Graham said he feared the reforms may force DPAs to punish organizations that commit small breaches, whereas he would like “to reserve the big stick in the cupboard for the people who need a spanking.”
“Where is the money going to come from to investigate all types of breaches given the state of EU economies, and how are governments going to persuade citizens that there is a funding priority for DPAs? It is not going to happen,” he said.
Graham, whose tenure as head of the U.K. Information Commissioner's Office ends in June 2016, made the statements in answering questions at the end of a keynote address at a conference on the impact of the proposed data protection regulation. The conference in London was organized by the U.K.’s Direct Marketing Association.
Other conference speakers focused on the mandatory data breach notification provisions in the proposed data protection regulation, expressing concern that they would burden businesses and undermine attempts by the ICO to work with companies in a cooperative way.
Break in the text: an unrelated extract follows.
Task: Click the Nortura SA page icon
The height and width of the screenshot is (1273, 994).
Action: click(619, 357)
The European Parliament's position on monetary penalties under the regulation, which it approved in March 2014, is that DPAs should be authorized to fine organizations up to 5 percent of their global revenue, or up to 100 million euros ($112 million), for the most serious data protection violations.
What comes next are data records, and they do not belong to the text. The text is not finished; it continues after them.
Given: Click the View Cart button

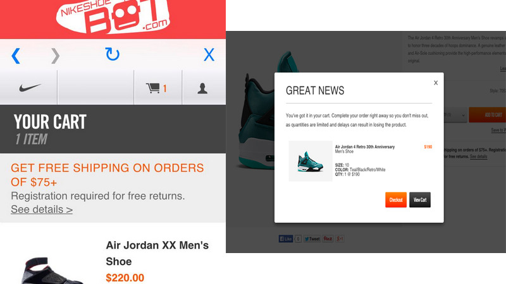Looking at the screenshot, I should point(420,199).

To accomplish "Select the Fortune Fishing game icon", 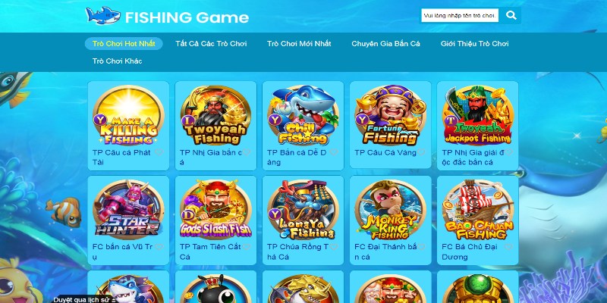I will pyautogui.click(x=390, y=116).
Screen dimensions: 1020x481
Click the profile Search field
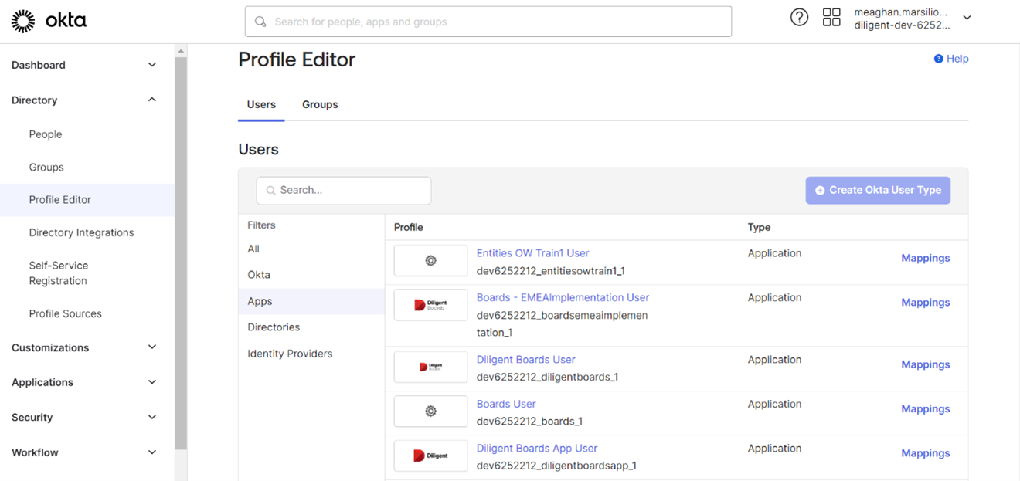344,190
The EU Council, the EU institution that represents the governments of the 28 EU member states, is reviewing the Parliament's draft of the regulation and preparing its own position, including on whether to lower sanctions.
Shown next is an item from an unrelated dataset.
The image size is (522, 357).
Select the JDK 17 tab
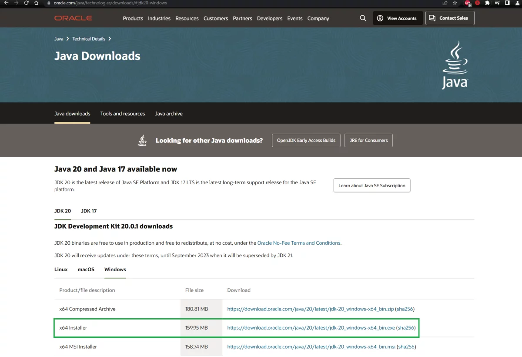click(89, 211)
The council is considering returning the maximum financial sanctions under the proposed regulation to 2 percent of global revenue.
The proposed regulation as introduced by the European Commission, the EU's administrative arm, in 2012 set maxim fines at 2 percent of global revenue.
But an earlier leaked draft of the EC proposal had set the maximum at 5 percent of global revenue.
Graham said he hoped the final draft would be “more proportional” on the issue of fines “and a good answer” to those calling for a prescriptive approach “is to ask who is going to pay for it.”
“We should not confuse effective regulation with effective enforcement. If regulation is over ambitious, then you are in worse position than when you started,” he said.
Graham said he wants “to be an enabler who works with organizations like allies and who concentrates complaint handling on those businesses that are not getting it right,” rather than meting out fines for minor violations.
His position is consistent with that of U.K. businesses that have objected to the high fines envisioned by the proposed data protection regulation.
In a separate session of the conference, Rosemary Smith, a director at data protection and permissions marketing consulting company Opt-4, said the proposed regulation's proposal to introduce mandatory data breach notification would create a “tsunami of work” for the ICO.
That would leave the ICO with “less time to engage with businesses and brands,” she said.
Andrew Bridges, data governance manager at customer loyalty management company AIMIA, agreed that there is a danger of “creating notification fatigue,” which would “undermine consumers' faith in the Internet.”
Although he acknowledged that organizations “had to be open about breaches,” any eventual regulation should be proportionate to the “the levels of breaches” that would require notification.
The regulation should limit mandatory notice to breaches where the missing or stolen personal information has “compromised” the individual, he said.
Provisions in the draft regulation that would severely restrict companies' ability to profile consumers pose a challenge to effective direct marketing to consumers, Bridges said. “If we don't get this right, the whole advertising world could get affected.”
Smith concurred. “If it were to affect targeting, we'd be back to the scatter gun” approach to marketing, she said.
Regarding the regulations' requirements for organizations to produce documentation of “proof of consent” by customers to the use of their information, Smith said most companies would be unable to prove consent “at a very granular level” for their customer relationship management systems.